Франсин очень хорошо запомнила Рождество 1951 года. Она была дома с приятелем, ее родители собирались на званый вечер. Заехавшая за ними Марлен удивилась: «Дети не должны оставаться одни на Рождество!» И, отправив Либерманов и мужа на вечеринку, приготовила изысканный ужин на троих — икра белуги в шампанском, говяжье филе, лимонный шербет.
…Приемы у Либерманов уже не были столь многолюдными. Казавшаяся неисчерпаемой энергия Татьяны начала иссякать. Ее сильно подломило увольнение с работы. В 1965 году руководство универмага сочло, что шляпный салон чересчур убыточен. Оставшись без работы, Татьяна, к ужасу своих близких, быстро пристрастилась к алкоголю.
Она очень скучала и, поскольку Алекс был по-прежнему занят на работе и к тому же решил наконец осуществить мечту своей юности и стать художником, для Татьяны приходилось постоянно нанимать компаньонов, по большей части — молодых образованных эмигрантов из России.
Обязательным условием было умение готовить. С годами Татьяна становилась все капризнее и разборчивее в еде, и угодить ей было непросто.
После инфаркта в 1976 году Татьяна капитулировала и стала считать себя инвалидом. Она прожила еще 15 лет, но болезни наваливались одна за другой, она пристрастилась к болеутоляющему наркотику, и никакие предупреждения врачей о том, что увеличение доз превратит ее в овощ, не действовали.
Однако полуразрушенная Татьяна почти до самой смерти не забывала каждое утро наводить красоту и регулярно делать прическу. «Я умираю, умираю, Фросинька! — кричала она дочери. — Послушай, найди в гардеробе мою розовую пижаму от Сен-Лорана, сегодня я хочу ее надеть».
Франсин поняла, что мать умирает, когда, зайдя к ней днем, впервые увидела ее непричесанной, со слипшимися волосами и ненакрашенными глазами.
Татьяна Яковлева дю Плесси Либерман умерла в больнице в апреле 1991 года. Последними словами, которые от нее услышала дочь, были: «Ты в брюках? Ты всегда должна носить брюки».
Через день после похорон Алекс попросил Франсин как можно быстрее вывезти из его дома огромную коллекцию нарядов Татьяны. Через месяц он продал свой знаменитый дом, даже не известив об этом дочь, и переехал в небольшую квартиру. А через полтора года женился на Мелинде Печангко — немолодой филиппинской медсестре, которая ухаживала за ним и Татьяной в течение последнего десятилетия.

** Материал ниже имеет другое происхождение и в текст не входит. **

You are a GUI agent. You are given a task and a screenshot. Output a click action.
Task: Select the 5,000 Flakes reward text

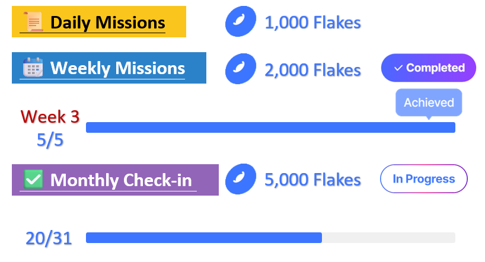tap(312, 180)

Алекс пережил Татьяну на восемь лет, и благодаря бесконечной преданности и заботе Мелинды его последние годы были наполнены счастьем. «Как это замечательно, когда тебе по утрам кто-то завязывает шнурки! — признавался Алекс Франсин. — Это то, чего я страстно желал всю свою жизнь!»
Алекс умер в 1999 году. Его могила находится рядом с могилой Татьяны, но она пуста — его прах забрала себе Мелинда. После смерти Алекса она много путешествовала и неизменно возила с собой по всему свету урну с прахом мужа.